Well, to be brief, Blair attempts to reinvent it. Rather than owner of industries and wealth-churner, the state becomes the long-term shareholder, the wise investor, the guardian of the future. Its job is to add the wider and longer-term thinking that market economics by itself tends to forget: to remember the market outcasts and drag them back into the economy; to persuade us to save when we would rather spend; to invest national wealth in dull training and education rather than flippant new cars and Mediterranean holidays.
For this, the state keeps its power of compulsion. For some, life in Blair's stakeholder economy would be stringent. Unemployed young people would be obliged to take whatever jobs or training were offered, or face a cut of 40 per cent in their benefits. Parents would be obliged to help their children with homework through home-school contracts. (Though quite what sanction they would face is unclear. Parental detention? Lines?).
Schools would be obliged to change their culture to create more scope for academic excellence. Companies would be forced to abide by minimum wage and social contract legislation. Employees might be obliged to save more of their income for pensions. Noisy neighbours, threatening beggars, young tearaways ... all would find the state more active than ever.
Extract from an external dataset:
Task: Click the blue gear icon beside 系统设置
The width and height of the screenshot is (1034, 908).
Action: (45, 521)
It would be a social contract with two sides.
There are real objections to all this on which the Tories might profitably dwell if they forgot their current hogwash about Blair's Asian speeches being mere soundbite politics - or, in John Major's curiously oxymoronic phrase ''substantially ... an empty box''.
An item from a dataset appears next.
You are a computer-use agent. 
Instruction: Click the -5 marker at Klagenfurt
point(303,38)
First, it relies on faith in politicians and bureaucrats. Why, one might ask, should the state be wise in directing human capital for the next century when it has been so foolish about directing industrial capital during the past century? Aren't media companies and sophisticated 14-year- olds likely to make better judgements about the next trends and skills needed than the directors of Labour's University for Industry?
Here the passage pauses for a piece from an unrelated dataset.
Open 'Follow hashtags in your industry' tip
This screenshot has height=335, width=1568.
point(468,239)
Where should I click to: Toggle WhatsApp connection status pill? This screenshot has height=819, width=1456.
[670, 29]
Second, there is a governessy, disciplinarian tone that a stroppy country like ours might eventually find hard to swallow. All these new obligations, for instance - the only one missing is a new contract between GPs and patients in which New Britons promise to upgrade and invest in their cardiovascular systems prior to an annual health audit.
These are the most obvious drawbacks to Blair's ''stakeholder society'' which, in other respects, goes a long way towards rediscovering a credible project for the centre-left. Are they serious enough to cancel out the prize of greater security, fairness and long-term economic success that he offers as the reward for giving the state another chance?
My guess is that if the stakeholder message gets across, it will be popular. It has the right feel for this grumpy, unhappy and insecure recovery. In retrospect, people feel that there was something wrong about the boom- bust economic rollercoaster of the Eighties and early Nineties. The house price boom followed by the crash is too neat and universal a morality story for the British to forget before the next election. And there is a moral hardness about Blair's central proposal, that we get more back from society only by putting more in, which seems like common sense of a kind old Labourism lacked.
This may be the year of the general election that changes Britain more than any since 1979. What Blair has made certain of is that it will not be a contest merely between tired politicians and implausible manifestos. It will now be a genuine battle of ideas as well.